* [EXERCISE DESCRIPTION]:
Print back every record below, exactly as it stands.
========
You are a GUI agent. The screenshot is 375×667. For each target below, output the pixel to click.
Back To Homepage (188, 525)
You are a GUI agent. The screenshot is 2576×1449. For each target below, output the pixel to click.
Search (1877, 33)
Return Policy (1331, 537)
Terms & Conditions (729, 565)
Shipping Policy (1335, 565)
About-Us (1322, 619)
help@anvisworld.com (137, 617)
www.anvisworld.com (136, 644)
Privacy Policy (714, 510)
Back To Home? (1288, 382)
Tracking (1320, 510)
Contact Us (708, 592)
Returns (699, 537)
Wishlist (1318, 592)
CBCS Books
========
* [TASK OUTPUT]:
You are a GUI agent. The screenshot is 375×667. For each target below, output the pixel to click.
Back To Homepage (188, 525)
You are a GUI agent. The screenshot is 2576×1449. For each target below, output the pixel to click.
Search (1877, 33)
Return Policy (1331, 537)
Terms & Conditions (729, 565)
Shipping Policy (1335, 565)
About-Us (1322, 619)
help@anvisworld.com (137, 617)
www.anvisworld.com (136, 644)
Privacy Policy (714, 510)
Back To Home? (1288, 382)
Tracking (1320, 510)
Contact Us (708, 592)
Returns (699, 537)
Wishlist (1318, 592)
CBCS Books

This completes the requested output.